The 8-1 ruling is a profound statement on federal follow-through in the midst of political squabbles. The court reaffirmed that, absent some clear subsequent statutory statement to the contrary, a promise to pay on performance by the government must be honored as in any contract or commitment. The ruling opened the door to payment of more than $12 billion in liabilities to other insurers under the risk corridor provisions of the Patient Protection and Affordable Care Act of 2010 (ACA).
That ACA established a health insurance marketplace, which opened on schedule but was mired in controversy and partisan debate in 2014. To induce insurers to participate in the market with reasonably priced plans, but without available actuarial experience that insurers need to enter new markets, the ACA said the government would take most profits and backstop most losses that the insurers experienced in the first three years as the marketplace gathered pricing details. Without that actuarial experience, even the Government Accounting Office could not calculate the potential loss or gain, and thus Congress did not provide an appropriation when it passed the ACA.
The first three years under the Act wound up being more costly than anticipated when more sick patients than expected entered the market, and the problem was magnified by an executive decision to permit the sale of inexpensive “catastrophic coverage” plans which were actually made illegal under the ACA. With fewer healthy buyers, that decision made the proportion of sick to healthy insureds in the marketplace even more out of balance.
The resulting losses, when netted against aggregate gains, amounted to an initial reimbursement of a little over 12 cents on the dollar for each insurer, which were expecting a return of the entire dollar. Notwithstanding promises by the executive branch to pay the balance, it never sought appropriations from Congress, and Congress, controlled by the other party and skeptical of the ACA, explicitly told the executive branch in an appropriations bill that it could not spend money from available sources to satisfy the commitment.

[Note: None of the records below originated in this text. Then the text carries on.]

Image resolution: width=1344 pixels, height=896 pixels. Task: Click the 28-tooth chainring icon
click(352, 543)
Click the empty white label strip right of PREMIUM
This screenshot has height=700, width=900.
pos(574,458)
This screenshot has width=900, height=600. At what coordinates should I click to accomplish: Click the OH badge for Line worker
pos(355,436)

Ultimately, after three years the total losses to be reimbursed under the plain language of the ACA was approximately $12.5 billion, but Congress never appropriated money to pay it.
In overturning a divided U.S. Court of Appeals for the Federal Circuit, the U.S. Supreme Court ruled that the ACA was unambiguous. The Supreme Court stressed that the act repeatedly commanded that the government “shall pay” for excess losses in the same way it said the insurers “shall pay” excess profits to the government. It noted that no legislative history supported an interpretation, argued by the government, that in passing the ACA, Congress intended to only pay for losses to the extent that it took in offsetting aggregate profits.

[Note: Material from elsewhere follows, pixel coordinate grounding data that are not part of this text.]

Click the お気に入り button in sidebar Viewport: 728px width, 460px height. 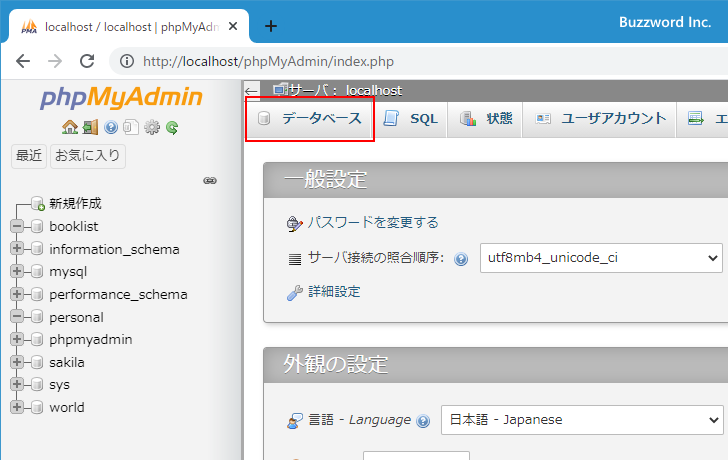click(x=88, y=156)
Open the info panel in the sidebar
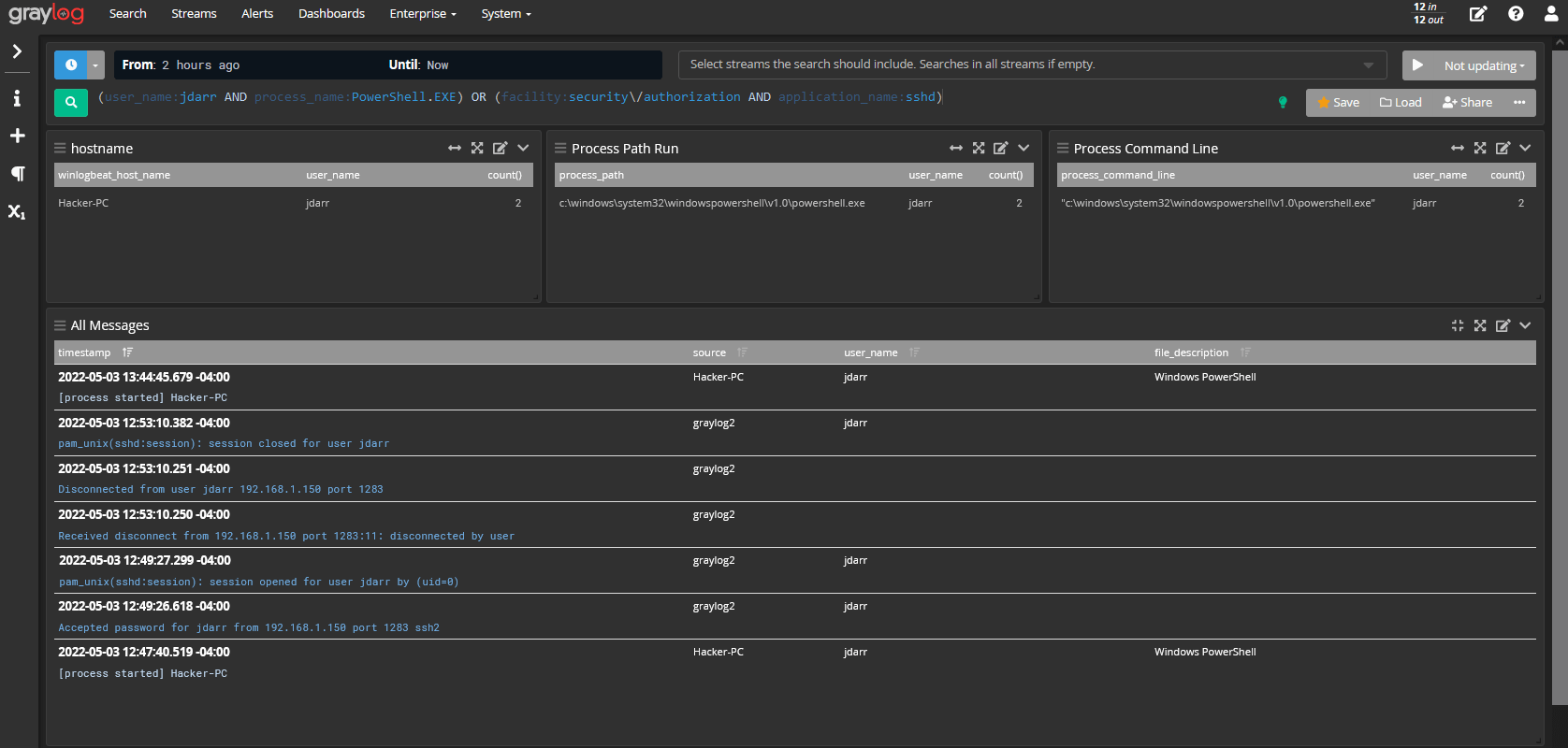 (17, 98)
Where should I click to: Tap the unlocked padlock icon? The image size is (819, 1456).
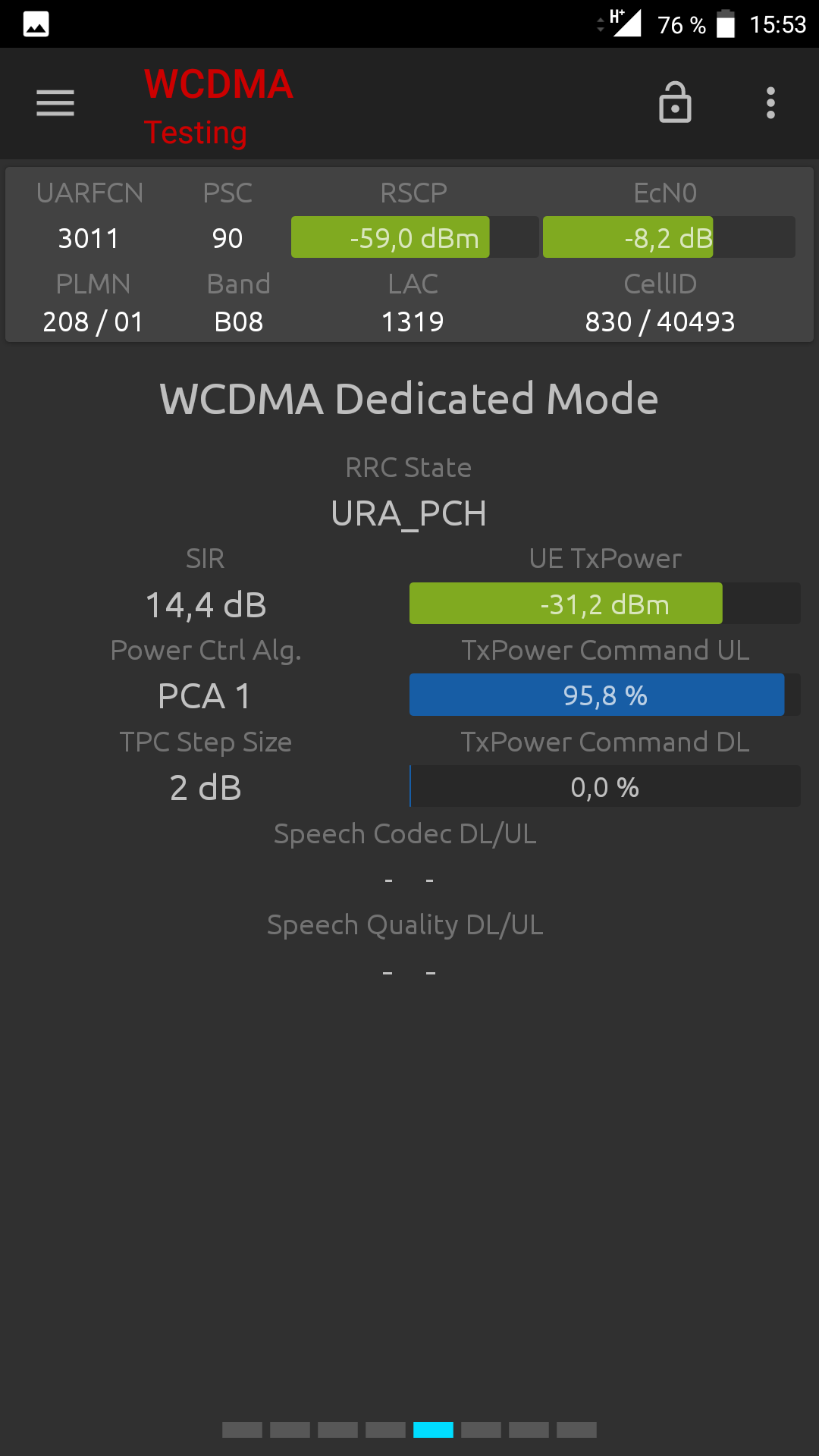tap(675, 102)
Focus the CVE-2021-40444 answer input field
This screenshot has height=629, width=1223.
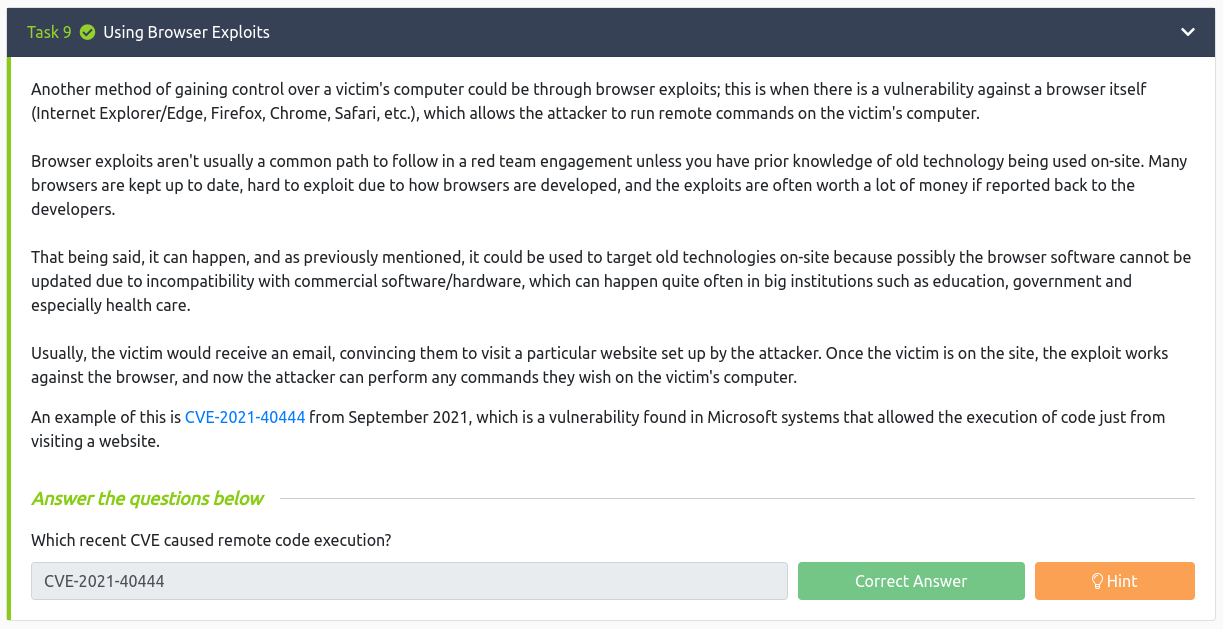(x=409, y=581)
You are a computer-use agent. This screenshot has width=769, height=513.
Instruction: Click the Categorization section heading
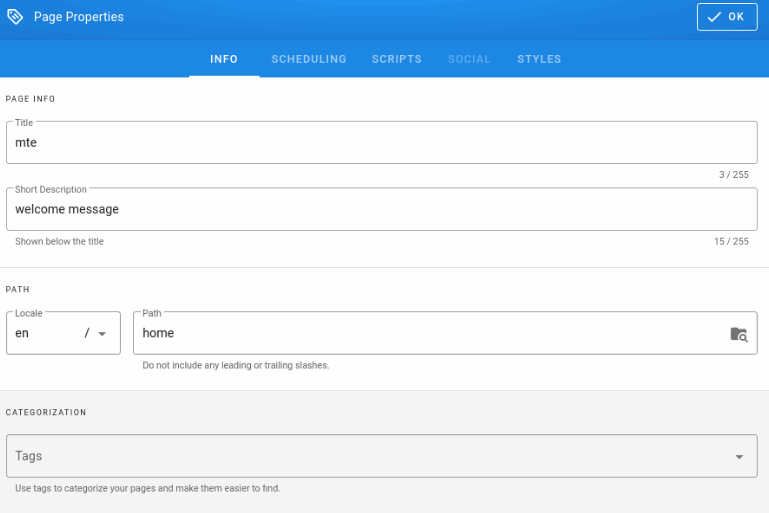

In his dissent, Justice Samuel Alito conceded the likelihood of an obligation, but differed on whether an insurer or any private person harmed in such a manner had, in the absence of an explicit provision inviting lawsuits, a private right of action to access a remedy under the Tucker Act (the statute that governs federal contracts and statutorily conferred financial obligations).

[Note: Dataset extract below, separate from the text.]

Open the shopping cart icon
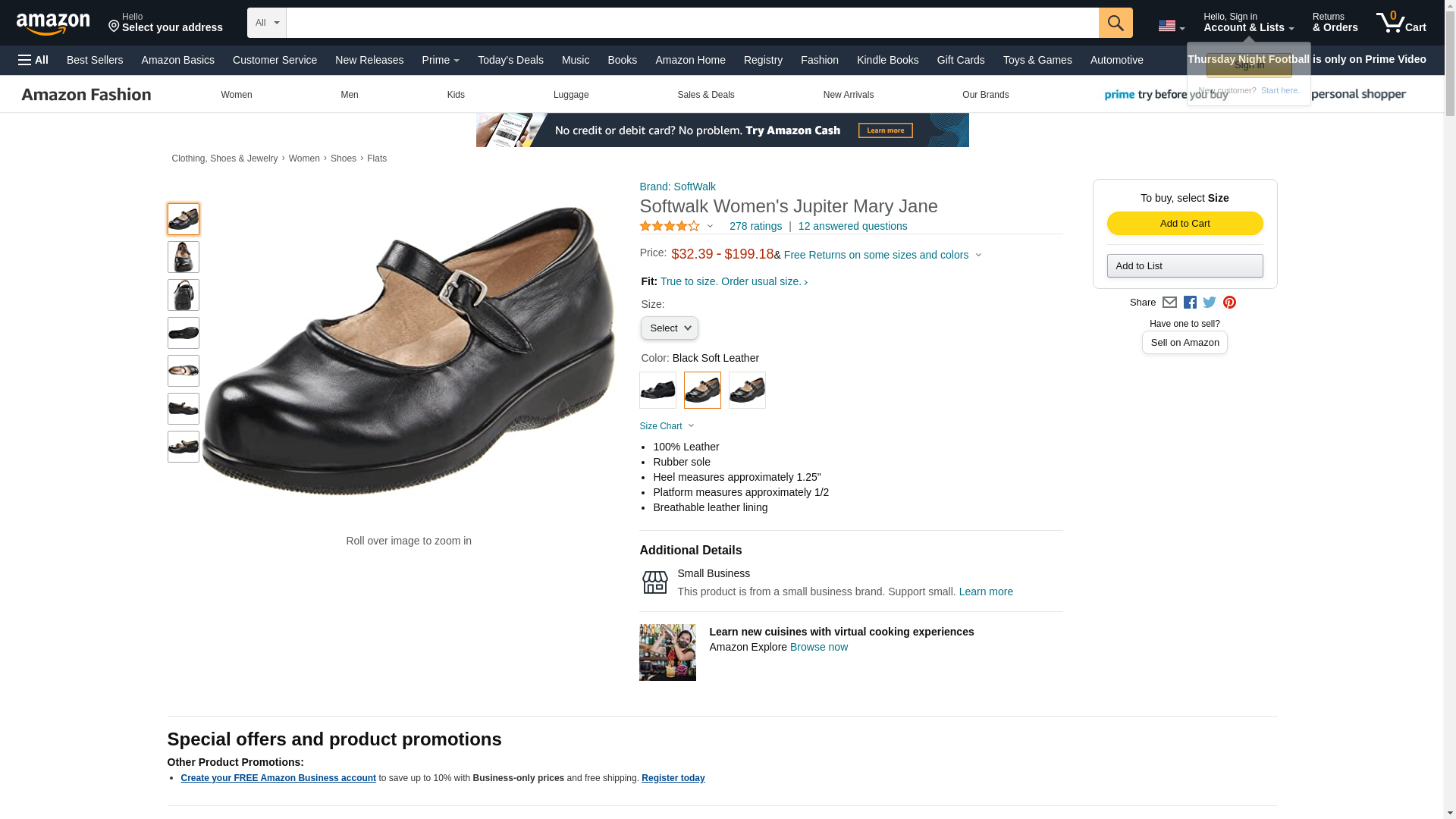Screen dimensions: 1456x819 tap(1401, 23)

Importantly, Justice Sonya Sotomayor’s opinion, in which she was joined by every other member of the court, rejected that view. After analyzing statutory construction, past precedent and the relative rarity of the use of “shall pay” language in a statute, she observed that members of the public wishing to do business with the federal government would have no faith in doing so if the U.S. failed to make good on its obligations. She quoted Alexander Hamilton, who said “States who observe their engagements ... are respected and trusted: while the reverse is the fate of those ... who pursue an opposite conduct.” She concluded, “Centuries later, this Court’s case law still concurs.”
Land of Lincoln, an insurance startup formed under the ACA and one of the insurers named in this case, entered liquidation in 2016 when it failed to obtain the promised reimbursements. It was taken over by the Illinois Department of Insurance, which covered its losses and will succeed to the award. Our firm brought the case on behalf of Land of Lincoln, and continued its representation on behalf of the State of Illinois through the decision by the Court to ensure those losses were covered.